The bedside index of severity in acute pancreatitis (BISAP) has been examined by other studies looking at prognostic factors in acute pancreatitis [19, 20]. It combines age, SIRS, blood urea nitrogen, mental state and the presence of a pleural effusion. It has a reported area under the curve of 0.87 (p < 0.001) [19] in predicting severity and an AUC value of 0.86 in predicting death [20]. One study, however, demonstrated that multifactorial prognostic scores did not correlate well with outcome [21]. CRP and interleukin-6 have also been studied, and results suggest that they have a role in the prediction of severity [22]. Results from the present studies have demonstrated that CRP is useful and that its predictive value improved with time (AUC 0.64 to 0.71).
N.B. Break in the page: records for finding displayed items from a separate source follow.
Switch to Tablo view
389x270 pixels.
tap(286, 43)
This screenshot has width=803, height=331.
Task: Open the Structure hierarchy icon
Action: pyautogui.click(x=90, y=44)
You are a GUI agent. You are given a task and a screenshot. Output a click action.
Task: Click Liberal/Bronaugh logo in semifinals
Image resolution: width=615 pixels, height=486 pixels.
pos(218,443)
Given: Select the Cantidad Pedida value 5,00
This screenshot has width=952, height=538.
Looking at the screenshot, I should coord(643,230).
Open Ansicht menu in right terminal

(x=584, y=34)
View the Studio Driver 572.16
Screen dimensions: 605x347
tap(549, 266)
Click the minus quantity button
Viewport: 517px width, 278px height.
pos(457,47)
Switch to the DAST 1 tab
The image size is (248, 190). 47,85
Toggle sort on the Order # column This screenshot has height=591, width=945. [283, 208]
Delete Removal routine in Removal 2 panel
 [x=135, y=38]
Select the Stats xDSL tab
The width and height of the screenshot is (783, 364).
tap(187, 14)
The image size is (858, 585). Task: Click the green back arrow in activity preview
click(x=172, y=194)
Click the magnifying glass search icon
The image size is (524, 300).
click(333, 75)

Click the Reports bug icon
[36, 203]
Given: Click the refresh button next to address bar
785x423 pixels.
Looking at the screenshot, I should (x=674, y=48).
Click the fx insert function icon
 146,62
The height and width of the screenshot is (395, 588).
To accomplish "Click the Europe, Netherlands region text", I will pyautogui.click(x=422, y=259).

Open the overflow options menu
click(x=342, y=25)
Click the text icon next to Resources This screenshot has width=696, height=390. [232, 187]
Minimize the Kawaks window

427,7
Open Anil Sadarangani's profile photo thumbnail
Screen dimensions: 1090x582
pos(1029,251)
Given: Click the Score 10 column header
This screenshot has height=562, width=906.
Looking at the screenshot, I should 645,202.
Whilst NLR and neutrophil count were significantly associated with outcome, the effect was not independent of clinicopathological scoring systems. Results did demonstrate that a low lymphocyte count had an independent prognostic significance for all three outcomes. Neutrophilia represents the same inflammatory process that is driving a rise in EWS, and given that the prognostic value of EWS is so strong may explain why neutrophil count and NLR lacked independent prognostic value on multivariable analysis. In contrast, the immunosuppressive effect that results in a falling lymphocyte count is a different process with prognostic significance, which is independent of EWS and other clinicopathological scoring systems [23]. As previously noted by Suppiah et al., further work is needed to assess the significance of lymphopenia in SAP [14].

The retrospective nature of this study meant that data collection was incomplete for some data points. Relatively few numbers of patients underwent CT scanning, and consequently, this yielded too small a cohort to enable meaningful analysis of Balthazar score. As with the majority of studies looking at pancreatitis severity, most data collection commenced following admission to hospital as opposed to the onset of pain. This is a fundamental source of inaccuracy for all studies examining prognostic variables in acute pancreatitis, but it is difficult to see how this can be avoided.

Early severity stratification remains a mainstay of the management of patients with SAP. In this study, lymphocyte count has also demonstrated its usefulness, and further work is needed to see if it is possible to incorporate it into existing scoring systems. This work further highlights the consistent value of EWS in risk prediction and monitoring of patients with SAP, and its use is advocated in all patients presenting with acute pancreatitis.